=== PASSAGE GIVEN ===

DAVIES: And the Lac-Megantic tragedy in Canada was of course widely reported. Are we seeing more accidents in the United States as well?

STERN: Yeah, and I think what we saw is it was a big wake-up call for the regulators in Canada. But I think for the regulators down here in the U.S., there was a sort of sense that that was a perfect storm of calamities; that was a fluke; that there was just so many things that happened that would never happen down here. And one of the things they would site in private conversations was leaving trains on the tracks unattended. Actually, it turns out we do that down here. And it wasn’t very long before there was an explosion in Aliceville, Ala., a few months later, and was not as widely reported by any means because there was nobody killed. But there were – but nine acres of wetland and timberland burned for three days. And everything was destroyed. The wildlife, the fish, the habitat was destroyed. And they were still cleaning that area – that wetland – up almost a year later.

DAVIES: And there was an accident in December, 2013 in – what? – Casselton, N.D., evacuated a town of 2,300. And there have been several others, right?

STERN: There was a very dramatic explosion in Casselton, N.D., where the images were captured, and they were pretty impressive, although they – you know, it was a one-day story. And then more recently, on April 30, there was an explosion. A train exploded in Lynchburg, Va., and set the James River on fire. And of course we have the very recent one with West Virginia.

DAVIES: Let’s talk a bit about the transport of crude oil in railcars. How long are the trains that haul this stuff – how many cars?

=== INFORMATION SHOWN ===

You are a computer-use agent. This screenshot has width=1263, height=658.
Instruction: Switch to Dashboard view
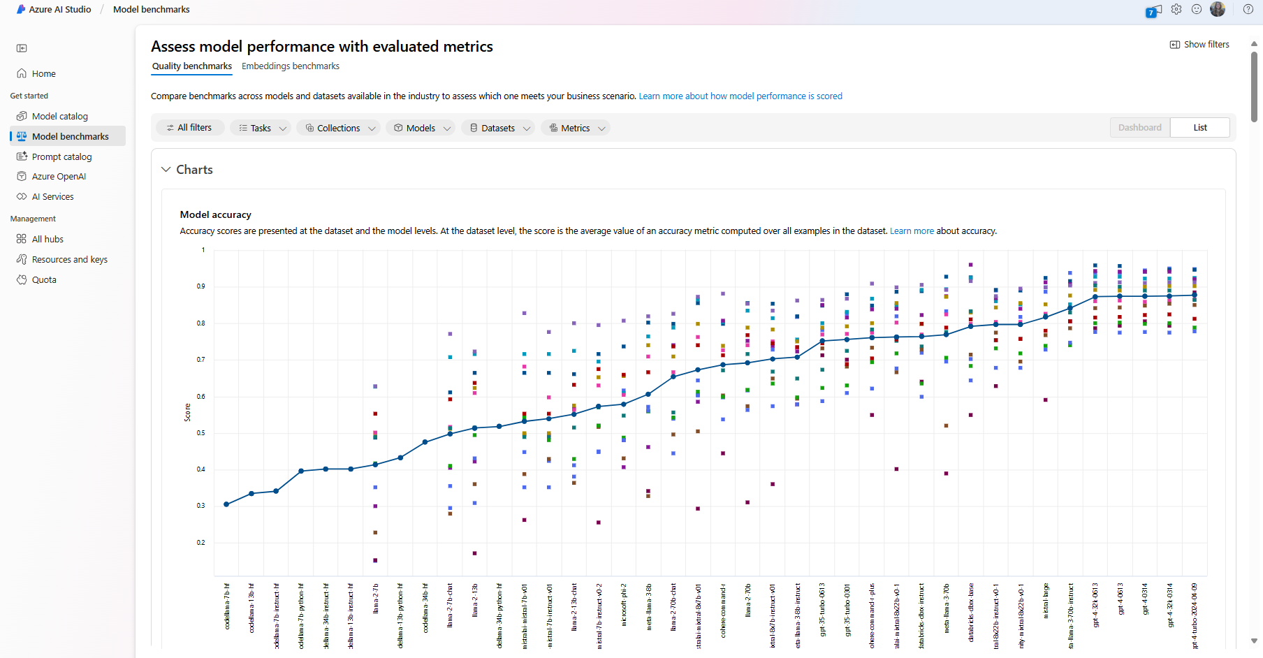tap(1139, 127)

===

--- INSTRUCTIONS ---
(1) Reproduce everything in the oil train interview from "STERN: There was" down to "how many cars?".
(2) According to the oil train interview, how many acres of wetland and timberland burned after the explosion in Aliceville, Ala., and for how long?

--- RESPONSE LIST ---
(1)
STERN: There was a very dramatic explosion in Casselton, N.D., where the images were captured, and they were pretty impressive, although they – you know, it was a one-day story. And then more recently, on April 30, there was an explosion. A train exploded in Lynchburg, Va., and set the James River on fire. And of course we have the very recent one with West Virginia.

DAVIES: Let’s talk a bit about the transport of crude oil in railcars. How long are the trains that haul this stuff – how many cars?

(2) Nine acres burned for three days.